↓

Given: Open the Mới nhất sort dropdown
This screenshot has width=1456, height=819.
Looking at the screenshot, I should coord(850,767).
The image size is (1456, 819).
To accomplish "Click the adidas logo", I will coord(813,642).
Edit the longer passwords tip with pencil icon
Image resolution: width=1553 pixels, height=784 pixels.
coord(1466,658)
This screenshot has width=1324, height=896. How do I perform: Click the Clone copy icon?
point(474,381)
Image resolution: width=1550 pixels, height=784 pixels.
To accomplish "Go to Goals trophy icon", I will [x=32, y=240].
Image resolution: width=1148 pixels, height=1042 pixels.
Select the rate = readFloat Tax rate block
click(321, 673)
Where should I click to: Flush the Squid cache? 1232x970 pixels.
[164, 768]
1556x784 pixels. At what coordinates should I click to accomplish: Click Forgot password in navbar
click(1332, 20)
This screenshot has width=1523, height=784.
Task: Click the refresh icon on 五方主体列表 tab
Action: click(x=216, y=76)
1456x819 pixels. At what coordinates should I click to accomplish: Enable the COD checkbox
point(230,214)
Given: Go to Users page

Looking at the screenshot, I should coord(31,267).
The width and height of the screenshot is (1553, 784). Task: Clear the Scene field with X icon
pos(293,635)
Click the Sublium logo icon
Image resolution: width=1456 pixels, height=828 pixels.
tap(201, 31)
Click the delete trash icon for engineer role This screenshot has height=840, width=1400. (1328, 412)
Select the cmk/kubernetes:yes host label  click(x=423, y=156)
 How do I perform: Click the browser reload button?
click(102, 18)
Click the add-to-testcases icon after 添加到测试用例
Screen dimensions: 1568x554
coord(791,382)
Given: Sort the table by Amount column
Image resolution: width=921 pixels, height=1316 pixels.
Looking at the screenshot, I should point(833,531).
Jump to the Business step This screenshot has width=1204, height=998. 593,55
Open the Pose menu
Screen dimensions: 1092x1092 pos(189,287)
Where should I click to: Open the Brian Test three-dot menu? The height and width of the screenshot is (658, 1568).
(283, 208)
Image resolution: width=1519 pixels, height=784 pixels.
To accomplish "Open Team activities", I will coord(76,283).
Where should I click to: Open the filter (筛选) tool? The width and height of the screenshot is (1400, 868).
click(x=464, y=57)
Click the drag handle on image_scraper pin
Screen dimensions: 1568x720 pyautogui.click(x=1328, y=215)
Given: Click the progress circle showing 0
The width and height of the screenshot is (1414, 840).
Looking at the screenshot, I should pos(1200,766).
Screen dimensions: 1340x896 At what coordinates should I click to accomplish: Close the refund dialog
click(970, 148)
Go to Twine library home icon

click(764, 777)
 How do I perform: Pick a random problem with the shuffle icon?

↑

◆ **Description of the task**: Pull out all lines containing the word "will" from the entries above.

◆ **Completed task**:
To accomplish "Click the adidas logo", I will coord(813,642).
To accomplish "Go to Goals trophy icon", I will [x=32, y=240].
To accomplish "Open Team activities", I will coord(76,283).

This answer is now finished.